A Siracusa un pomeriggio uggioso e caratterizzato dalla mestizia per la scomparsa di Orazio Russo, uomo perbene, grande professionista e bandiera del Catania, prima calciatore, poi allenatore e infine ottimo dirigente responsabile del settore giovanile. A fine gara in casa rossazzurra non parla nessuno in segno di lutto.
Sul campo gli etnei pareggiano con la squadra di Turati, dopo essere andati in vantaggio nel primo tempo, e sprecano un'ottima opportunità per accorciare sulla capolista Benevento e allungare sulla Salernitana, entrambe fermate sul pari. Quaini e compagni scendono in campo dopo la frenata delle due concorrenti principali, ma non sanno approfittarne.
Toscano deve rinunciare anche a Di Noia, che si è fermato durante la rifinitura, e arretra Jimenez a centrocampo. Davanti, la scelta cade su Caturano. Alle sue spalle D’Ausilio e Bruzzaniti. Turati sceglie Marafini e Capomaggio al centro della difesa. Giocano Frisenna in mediana e Arditi davanti.
La sfida inizialmente sembra quella dell’andata. Il Catania attende per ripartire. Il Siracusa fa la partita, prova a costruire e guadagna alcuni angoli ma senza pungere. Trenta minuti molto tattici senza occasioni di rilievo, poi alla prima possibilità concreta gli uomini di Toscano colpiscono. D’Ausilio recupera la palla, Bruzzaniti si allunga sulla sinistra e crossa per il colpo di testa di Casasola: Farroni è bravo a ribattere, ma sulla sfera arriva come un falco D’Ausilio che mette in rete.
Il Siracusa si scopre e Catania va ancora in gol ma Pieraccini, servito da Bruzzaniti, secondo l’arbitro è in fuorigioco, anche se le immagini lasciano molti dubbi sulla correttezza della decisione.
Il secondo tempo comincia dopo la comunicazione da parte del club etneo della scomparsa di Orazio Russo.
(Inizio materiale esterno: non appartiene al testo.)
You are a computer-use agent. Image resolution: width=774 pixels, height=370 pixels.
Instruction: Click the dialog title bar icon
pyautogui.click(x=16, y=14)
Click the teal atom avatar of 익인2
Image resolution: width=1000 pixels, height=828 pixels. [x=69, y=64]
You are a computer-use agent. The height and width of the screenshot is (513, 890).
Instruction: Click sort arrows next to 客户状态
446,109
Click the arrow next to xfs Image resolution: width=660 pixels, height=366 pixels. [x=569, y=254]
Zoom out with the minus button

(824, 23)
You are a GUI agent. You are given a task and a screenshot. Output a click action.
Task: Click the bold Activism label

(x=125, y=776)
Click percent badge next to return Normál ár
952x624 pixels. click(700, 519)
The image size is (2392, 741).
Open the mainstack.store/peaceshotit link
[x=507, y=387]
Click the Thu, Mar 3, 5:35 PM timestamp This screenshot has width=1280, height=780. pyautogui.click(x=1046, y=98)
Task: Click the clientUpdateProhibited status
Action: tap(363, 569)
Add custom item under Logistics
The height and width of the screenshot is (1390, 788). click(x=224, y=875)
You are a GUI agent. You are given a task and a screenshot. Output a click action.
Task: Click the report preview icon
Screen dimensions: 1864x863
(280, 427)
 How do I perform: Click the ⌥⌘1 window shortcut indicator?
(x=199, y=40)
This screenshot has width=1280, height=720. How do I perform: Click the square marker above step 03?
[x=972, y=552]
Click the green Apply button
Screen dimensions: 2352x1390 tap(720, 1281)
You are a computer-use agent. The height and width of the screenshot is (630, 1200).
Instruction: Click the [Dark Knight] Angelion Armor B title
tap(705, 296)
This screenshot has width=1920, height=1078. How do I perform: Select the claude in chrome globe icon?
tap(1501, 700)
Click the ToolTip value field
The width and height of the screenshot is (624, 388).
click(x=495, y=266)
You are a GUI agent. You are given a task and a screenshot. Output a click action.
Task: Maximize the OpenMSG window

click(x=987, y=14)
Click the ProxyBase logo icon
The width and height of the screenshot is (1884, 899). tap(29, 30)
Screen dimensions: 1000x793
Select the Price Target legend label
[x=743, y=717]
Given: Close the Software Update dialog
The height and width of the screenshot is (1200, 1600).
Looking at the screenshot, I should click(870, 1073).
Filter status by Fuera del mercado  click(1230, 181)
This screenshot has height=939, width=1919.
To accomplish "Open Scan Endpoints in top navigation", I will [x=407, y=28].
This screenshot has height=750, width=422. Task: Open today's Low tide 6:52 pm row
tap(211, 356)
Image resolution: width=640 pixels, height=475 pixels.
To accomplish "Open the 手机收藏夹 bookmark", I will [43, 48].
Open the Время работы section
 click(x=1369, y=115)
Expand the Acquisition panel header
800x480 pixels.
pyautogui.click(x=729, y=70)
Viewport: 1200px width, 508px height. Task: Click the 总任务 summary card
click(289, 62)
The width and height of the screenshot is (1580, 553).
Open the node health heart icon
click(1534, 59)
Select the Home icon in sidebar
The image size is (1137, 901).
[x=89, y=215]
Nei minuti iniziali arriva il pari del Siracusa. Arditi imbecca in area Di Paolo che, in precario equilibrio e sfruttando il cattivo piazzamento degli etnei, riesce lo stesso a deviare in rete per l’1-1.
Il gol galvanizza i padroni di casa che vanno ancora al tiro con Arditi: Dini non si fa sorprendere. Il Catania non ci sta e su colpo di testa di Caturano costringe Farroni al grande intervento, poi l’attaccante esce per Rolfini. Entra anche Di Tacchio per Bruzzaniti, con Jimenez che si sposta sulla trequarti.
Sugli sviluppi di un corner Casasola finisce a terra: gli etnei spendono la card, ma l’arbitro dopo revisione non ravvede gli estremi per il rigore. In avvio di recupero D’Ausilio ha una grande occasione su un cross sul quale Rolfini manca la girata, ma è bravissimo Farroni, ex di turno, a salvare il risultato deviando in angolo la conclusione ravvicinata.
Nel lungo recupero anche il Siracusa chiede l’intervento del Fvs per un intervento in area di Allegretto su Gudelevicius. Dopo lungo controllo delle immagini, il direttore di gara dice che si può proseguire facendo infuriare Turati, espulso per proteste.
Finisce 1-1, per i rossazzurri è un'altra delusione. Il Catania continua a camminare piano (due punti nelle ultime tre giornate) e fa un bel regalo a Benevento e Salernitana.
SIRACUSA-CATANIA 1-1
SIRACUSA (4-2-3-1): Farroni; Zanini (46' st Pacciardi), Marafini, Capomaggio, Iob; Candiano, Frisenna (46' st Gudelevicius); Di Paolo, Contini (19' st Puzone), Riccardi (37' st Simonetta); Arditi (46' st Sbaffo). In panchina: Sylla, Pannitteri, Bonacchi, Morreale, Di Gesù. Allenatore: Turati.
CATANIA (3-4-2-1): Dini; Pieraccini, Allegretto, Celli; Casasola, Quaini, Jimenez (37' st Forte), Donnarumma; D'Ausilio, Bruzzaniti (23' st Di Tacchio); Caturano (17' st Rolfini). In panchina: Bethers, Coco, Miceli, Ponsi, Raimo, Cargnelutti, Ierardi. Allenatore: Toscano.
ARBITRO: Sacchi di Macerata.
RETI: 35' pt D'Ausilio, 3' st Di Paolo.
NOTE: spettatori 3.660. Ammoniti: Riccardi, Puzone, Marafini, Jimenez, Casasola. Angoli: 3-2. Recupero: 4'; 12'.